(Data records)
"""

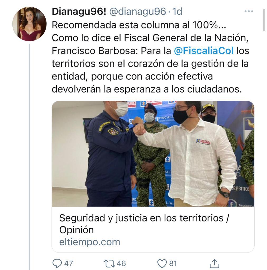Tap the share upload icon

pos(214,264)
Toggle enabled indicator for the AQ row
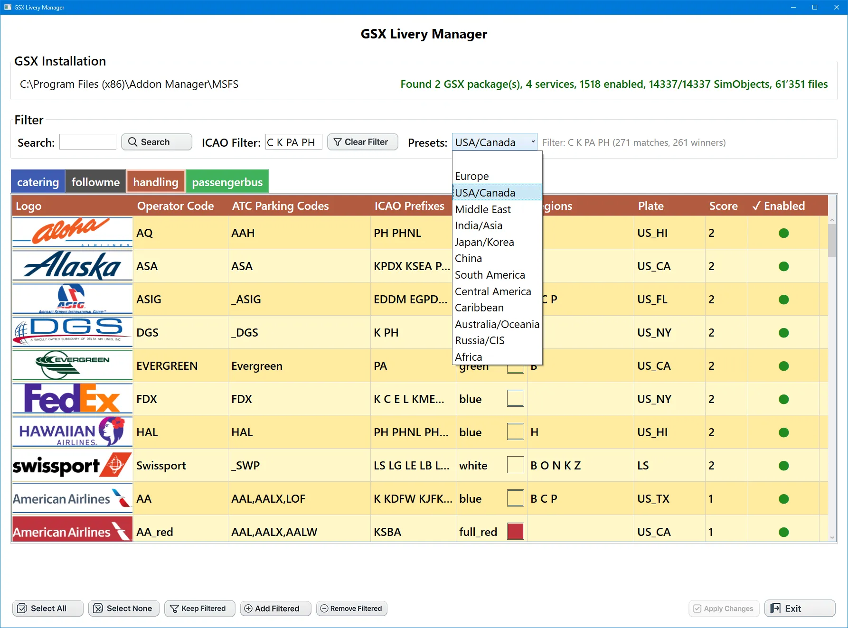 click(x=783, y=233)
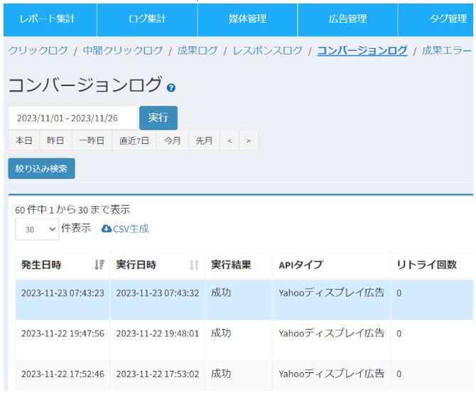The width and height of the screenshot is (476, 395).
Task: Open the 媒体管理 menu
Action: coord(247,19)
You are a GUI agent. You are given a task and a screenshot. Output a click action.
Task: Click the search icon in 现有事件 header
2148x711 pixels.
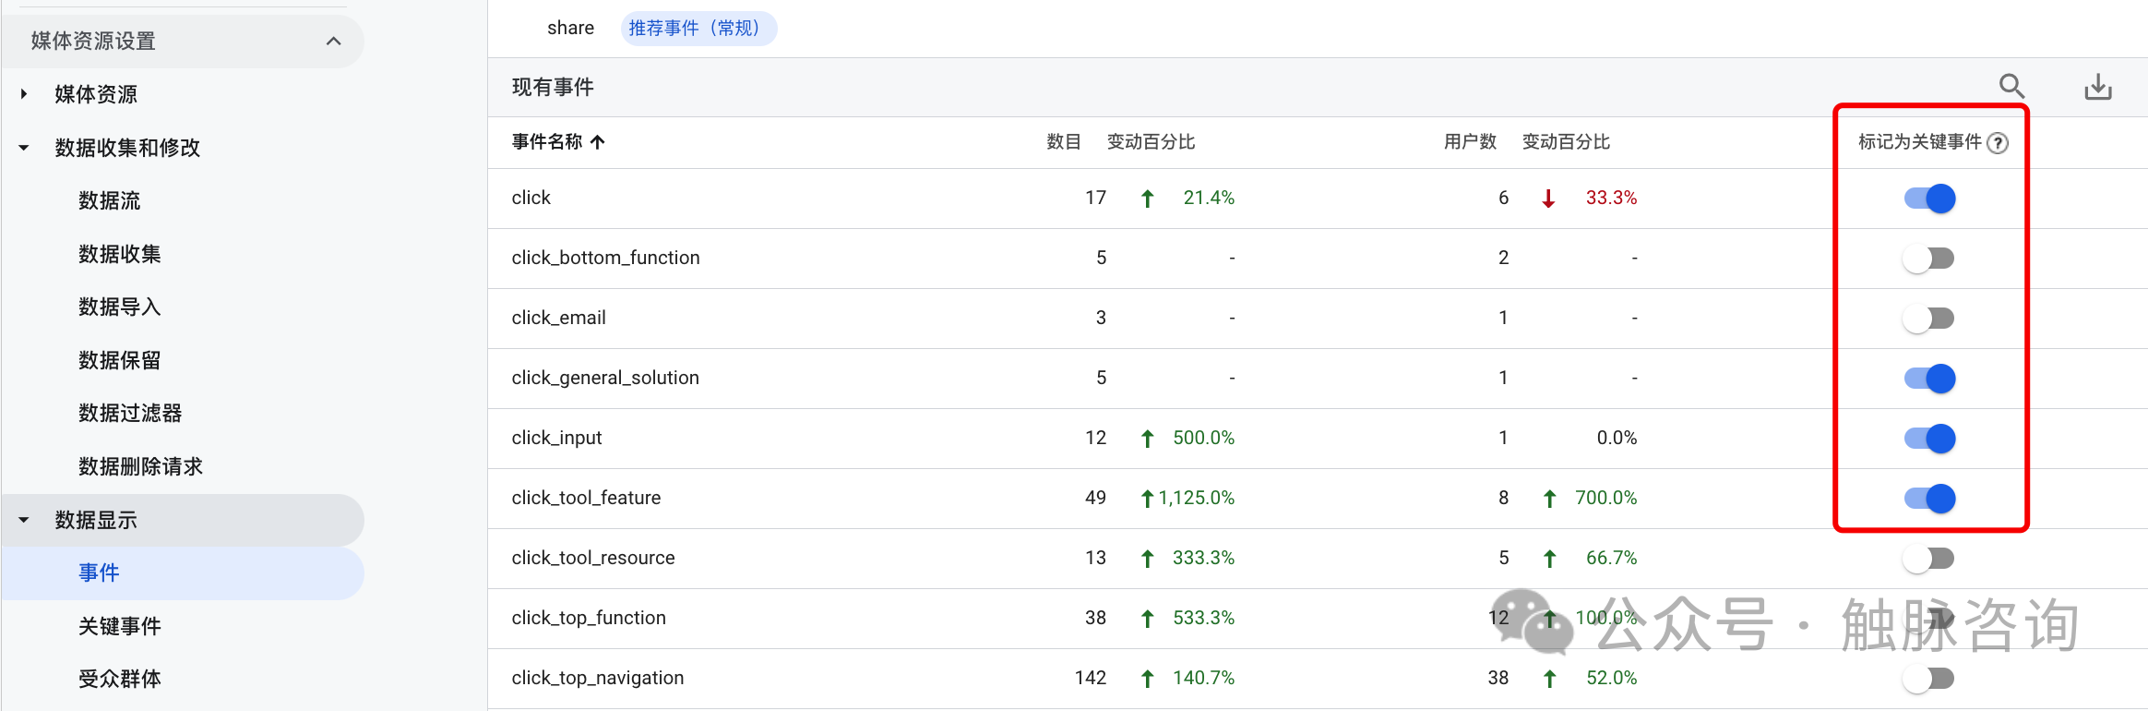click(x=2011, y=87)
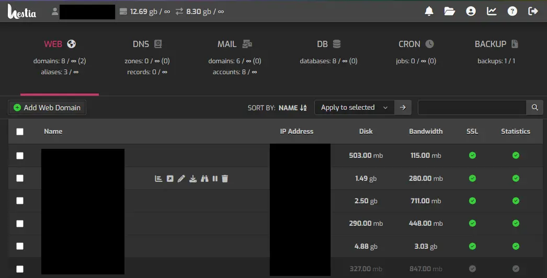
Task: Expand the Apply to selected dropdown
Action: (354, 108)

"""

* Task directions *
Can you arrange every line of the data above as a numbered list, skipping blank lines and leaving out the pictures?

* Answer to this task *
1. Tap the share upload icon
2. pos(214,264)
3. Toggle enabled indicator for the AQ row
4.  click(x=783, y=233)
5. The width and height of the screenshot is (476, 395).
6. Task: Open the 媒体管理 menu
7. Action: coord(247,19)
8. You are a GUI agent. You are given a task and a screenshot. Output a click action.
9. Task: Click the search icon in 现有事件 header
10. 2148x711 pixels.
11. click(x=2011, y=87)
12. Task: Expand the Apply to selected dropdown
13. Action: (354, 108)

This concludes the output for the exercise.